Recorded data:

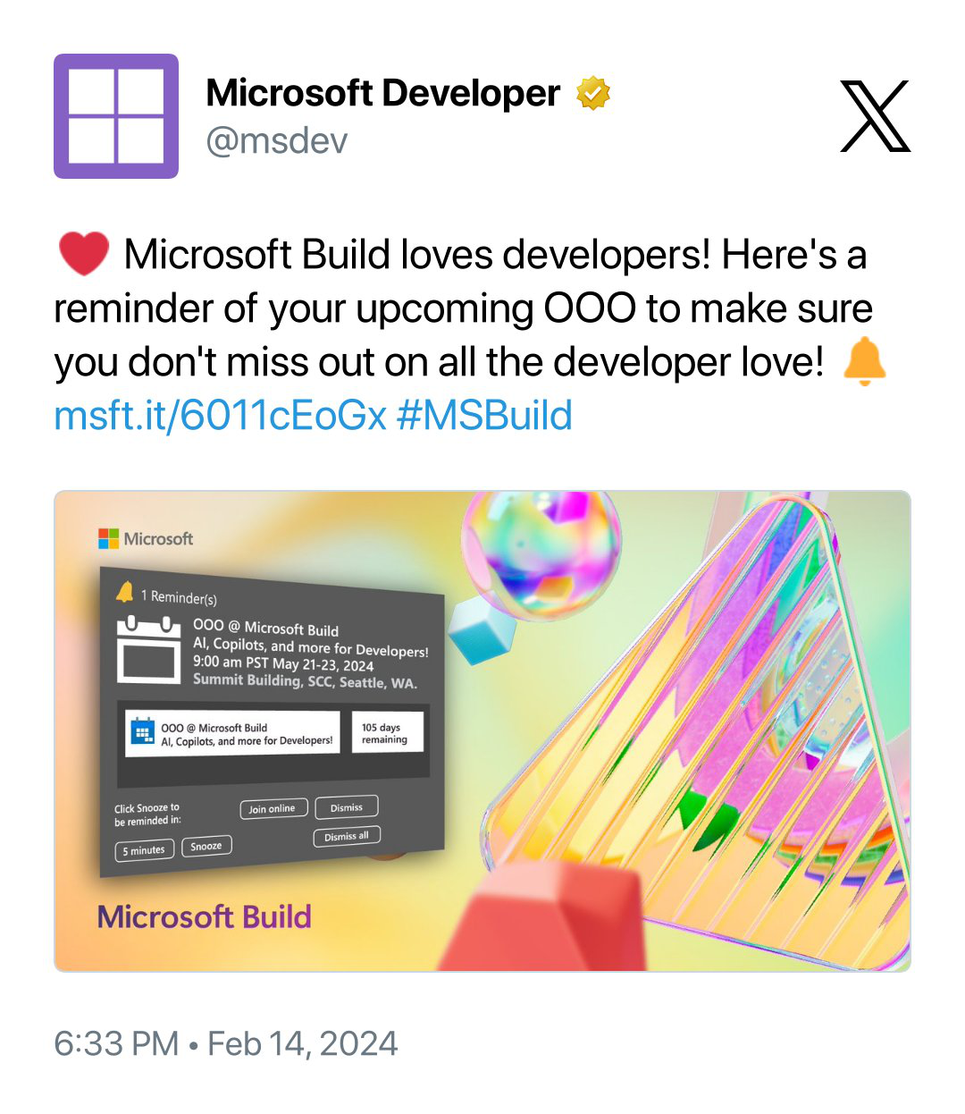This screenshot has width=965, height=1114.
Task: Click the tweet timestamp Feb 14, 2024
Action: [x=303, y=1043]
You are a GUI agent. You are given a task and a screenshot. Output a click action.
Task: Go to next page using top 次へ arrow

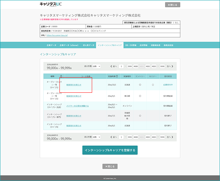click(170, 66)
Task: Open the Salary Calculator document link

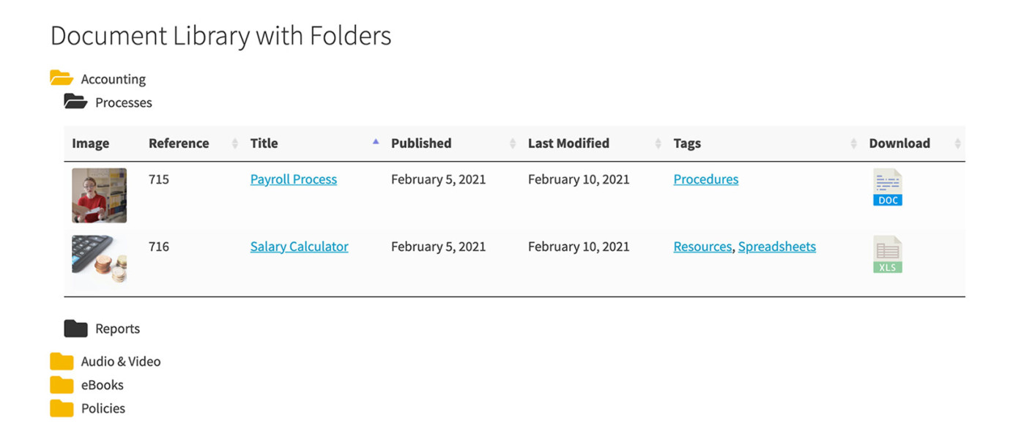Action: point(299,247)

WHAT TO DO: Only the lines from the one containing "You are a GUI" through the final line of the entries belong in the copy, both ends included. Pictures stay out.

YOUR RESPONSE:
You are a GUI agent. You are given a task and a screenshot. Output a click action.
Task: Go to next page using top 次へ arrow

click(170, 66)
Task: Open the Salary Calculator document link

Action: point(299,247)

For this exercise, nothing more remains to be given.